-------- Text provided

Daiber said his campaign is primarily centered around fixing higher education in the state.

He plans to do this by implementing a progressive tax, which he says will change the revenue stream from negative to positive.

Daiber said this would mean the state income tax would range from 1 to 6 percent, with the wealthiest Illinois residents paying the highest rate.

Regarding pensions, Daiber said the system can be made whole again by investing in municipal bonds.

Daiber wants to implement policies that will save the state money as well as cut down spending by providing free services.

He suggested providing locals with two nights a week when they can bring their child into the Health and Counseling Services building to receive free healthcare, even if they do not have insurance.

Daiber said developing a better marketing plan and focusing on Ill.’s strengths, such as being the first in soybean production in the country, could also improve its financial situation.

“Why are we shipping all of our soybeans to Texas-why not business in-state?” he said.

Daiber, remembering the emphasis on technology education from his years at Eastern, wants professors working at state schools in Illinois to continue focusing on technology research.

“We need professors that want to keep their jobs,” he said.

For secondary schools, Daiber said he would like to see them offer technical school training, since not everyone will go on to attend college.

“Too many people come out of school with no skill sets, and they flounder. There are tons of technical school jobs that are still unfilled,” he said.

Daiber is an advocate for raising the minimum wage in Illinois.

He said $10 an hour would be fine for a training wage, but $15 an hour is better for a living wage.

“Low wages make people more reliant on the state for services. I’m for good paying jobs and more independence,” he said.

Another one of Daiber’s focuses is helping to reform the Juvenile Justice System and improving the lives of those who may be at risk.

He is currently working on implementing a program in Madison County called “Give 30” that allows people to meet with an at-risk youth to give them positive encouragement.

When it comes to the environment, Daiber is concerned about water and air quality and an is advocate for solar energy.

Daiber said the evolution of the solar business will change residential living for the better.

“We’re missing out on revolutionizing our way of living due to lack of research” he said.

----------------
-------- Recorded information

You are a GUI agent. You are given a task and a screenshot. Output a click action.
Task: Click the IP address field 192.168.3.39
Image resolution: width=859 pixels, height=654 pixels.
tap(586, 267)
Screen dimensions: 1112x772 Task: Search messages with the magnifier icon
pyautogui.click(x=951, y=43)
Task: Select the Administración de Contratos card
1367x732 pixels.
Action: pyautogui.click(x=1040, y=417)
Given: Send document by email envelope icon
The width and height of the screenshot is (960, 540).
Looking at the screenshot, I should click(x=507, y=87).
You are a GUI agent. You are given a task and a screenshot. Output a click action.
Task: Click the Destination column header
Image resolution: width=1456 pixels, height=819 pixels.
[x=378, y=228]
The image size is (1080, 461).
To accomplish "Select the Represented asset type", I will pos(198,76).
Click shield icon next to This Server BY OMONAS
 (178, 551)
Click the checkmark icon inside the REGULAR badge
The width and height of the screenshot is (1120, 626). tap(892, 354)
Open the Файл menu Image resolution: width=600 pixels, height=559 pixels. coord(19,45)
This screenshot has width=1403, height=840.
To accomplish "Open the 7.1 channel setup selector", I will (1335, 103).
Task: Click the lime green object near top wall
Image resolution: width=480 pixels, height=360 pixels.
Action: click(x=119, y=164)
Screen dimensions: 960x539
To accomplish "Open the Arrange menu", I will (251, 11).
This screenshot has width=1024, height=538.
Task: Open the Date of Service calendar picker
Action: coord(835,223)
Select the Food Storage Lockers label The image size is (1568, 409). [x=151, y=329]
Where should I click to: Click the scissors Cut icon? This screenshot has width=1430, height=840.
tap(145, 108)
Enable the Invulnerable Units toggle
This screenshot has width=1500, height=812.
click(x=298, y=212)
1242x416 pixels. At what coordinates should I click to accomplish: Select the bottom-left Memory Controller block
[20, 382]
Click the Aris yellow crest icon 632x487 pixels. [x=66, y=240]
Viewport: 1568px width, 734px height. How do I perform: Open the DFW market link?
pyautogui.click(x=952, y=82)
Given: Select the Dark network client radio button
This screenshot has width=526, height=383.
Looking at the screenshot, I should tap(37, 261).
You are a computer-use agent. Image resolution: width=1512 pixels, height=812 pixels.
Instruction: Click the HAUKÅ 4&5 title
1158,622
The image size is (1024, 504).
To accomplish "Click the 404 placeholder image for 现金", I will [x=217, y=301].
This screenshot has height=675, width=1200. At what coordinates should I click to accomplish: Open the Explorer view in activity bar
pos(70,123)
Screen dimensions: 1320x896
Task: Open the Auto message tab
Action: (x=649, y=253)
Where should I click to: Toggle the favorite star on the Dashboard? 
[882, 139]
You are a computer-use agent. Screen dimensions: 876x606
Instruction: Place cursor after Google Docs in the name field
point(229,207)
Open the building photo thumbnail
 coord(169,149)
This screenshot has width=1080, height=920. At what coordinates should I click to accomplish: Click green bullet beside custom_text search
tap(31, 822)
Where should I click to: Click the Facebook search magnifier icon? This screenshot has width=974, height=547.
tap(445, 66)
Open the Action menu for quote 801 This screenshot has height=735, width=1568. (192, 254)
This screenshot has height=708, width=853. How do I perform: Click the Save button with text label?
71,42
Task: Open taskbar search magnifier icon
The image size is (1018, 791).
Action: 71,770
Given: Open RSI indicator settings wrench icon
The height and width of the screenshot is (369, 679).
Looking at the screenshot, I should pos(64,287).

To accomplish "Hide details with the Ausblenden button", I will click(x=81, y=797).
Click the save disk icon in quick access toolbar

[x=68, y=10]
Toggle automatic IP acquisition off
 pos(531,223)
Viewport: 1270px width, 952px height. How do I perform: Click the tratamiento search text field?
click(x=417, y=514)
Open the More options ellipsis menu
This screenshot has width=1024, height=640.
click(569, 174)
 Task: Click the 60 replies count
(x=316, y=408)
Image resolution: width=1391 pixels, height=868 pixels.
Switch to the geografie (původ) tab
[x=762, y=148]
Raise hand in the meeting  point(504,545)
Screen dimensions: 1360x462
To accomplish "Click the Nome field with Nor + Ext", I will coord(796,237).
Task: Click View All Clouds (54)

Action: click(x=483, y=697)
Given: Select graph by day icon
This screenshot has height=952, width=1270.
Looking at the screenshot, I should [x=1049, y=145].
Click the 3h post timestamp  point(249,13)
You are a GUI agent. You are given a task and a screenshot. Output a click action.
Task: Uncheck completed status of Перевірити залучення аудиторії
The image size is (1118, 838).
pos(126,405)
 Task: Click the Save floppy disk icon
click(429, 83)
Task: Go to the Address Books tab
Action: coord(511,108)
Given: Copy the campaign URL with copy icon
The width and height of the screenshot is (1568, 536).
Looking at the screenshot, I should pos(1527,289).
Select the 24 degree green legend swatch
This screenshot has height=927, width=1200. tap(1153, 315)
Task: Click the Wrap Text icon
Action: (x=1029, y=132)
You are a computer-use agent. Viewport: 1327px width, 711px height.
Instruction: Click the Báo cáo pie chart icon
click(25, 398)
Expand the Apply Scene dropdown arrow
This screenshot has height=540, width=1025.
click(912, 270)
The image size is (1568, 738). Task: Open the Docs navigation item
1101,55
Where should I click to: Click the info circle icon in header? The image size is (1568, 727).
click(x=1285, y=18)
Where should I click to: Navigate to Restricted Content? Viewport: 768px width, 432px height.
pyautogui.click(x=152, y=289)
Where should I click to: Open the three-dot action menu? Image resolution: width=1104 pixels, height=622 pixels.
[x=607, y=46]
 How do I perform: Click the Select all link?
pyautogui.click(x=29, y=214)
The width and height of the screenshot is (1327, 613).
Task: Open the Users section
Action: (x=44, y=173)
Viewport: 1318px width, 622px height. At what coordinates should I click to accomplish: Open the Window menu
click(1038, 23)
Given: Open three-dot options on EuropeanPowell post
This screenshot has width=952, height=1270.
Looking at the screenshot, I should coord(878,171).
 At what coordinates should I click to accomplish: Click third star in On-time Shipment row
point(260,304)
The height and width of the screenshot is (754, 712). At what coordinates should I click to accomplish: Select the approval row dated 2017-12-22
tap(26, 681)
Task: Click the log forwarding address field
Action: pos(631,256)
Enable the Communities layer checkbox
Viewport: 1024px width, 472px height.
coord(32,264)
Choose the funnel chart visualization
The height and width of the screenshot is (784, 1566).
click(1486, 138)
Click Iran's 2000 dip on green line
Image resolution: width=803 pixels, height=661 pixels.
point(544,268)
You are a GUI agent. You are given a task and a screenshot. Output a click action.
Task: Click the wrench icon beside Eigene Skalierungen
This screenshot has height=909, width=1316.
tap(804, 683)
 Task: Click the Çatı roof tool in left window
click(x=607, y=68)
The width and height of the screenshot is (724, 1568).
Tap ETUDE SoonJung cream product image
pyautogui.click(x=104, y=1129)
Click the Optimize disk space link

----------------

* _Exercises to complete_:
A - Retype the part of the article on Daiber's campaign starting at "Daiber wants to" and ending at "on technology research.".
B - Answer these questions from the article on Daiber's campaign:
(i) What hourly wage does Daiber call better for a living wage?
(ii) What is the program in Madison County called?
(iii) What range would the state income tax have under Daiber's plan?
C - For each statement, say whether it agrees with the article on Daiber's campaign, and quote the words that decide it.
(i) Daiber says the pension system can be made whole again by investing in municipal bonds.
(ii) Daiber wants secondary schools to stop offering technical school training.
(iii) Illinois is named as first in the country in corn production.

* _Final answers_:
A -
Daiber wants to implement policies that will save the state money as well as cut down spending by providing free services.

He suggested providing locals with two nights a week when they can bring their child into the Health and Counseling Services building to receive free healthcare, even if they do not have insurance.

Daiber said developing a better marketing plan and focusing on Ill.’s strengths, such as being the first in soybean production in the country, could also improve its financial situation.

“Why are we shipping all of our soybeans to Texas-why not business in-state?” he said.

Daiber, remembering the emphasis on technology education from his years at Eastern, wants professors working at state schools in Illinois to continue focusing on technology research.

B -
(i) $15 an hour
(ii) "Give 30"
(iii) 1 to 6 percent

C -
(i) Yes: "the system can be made whole again by investing in municipal bonds"
(ii) No: "he would like to see them offer technical school training"
(iii) No: "being the first in soybean production in the country"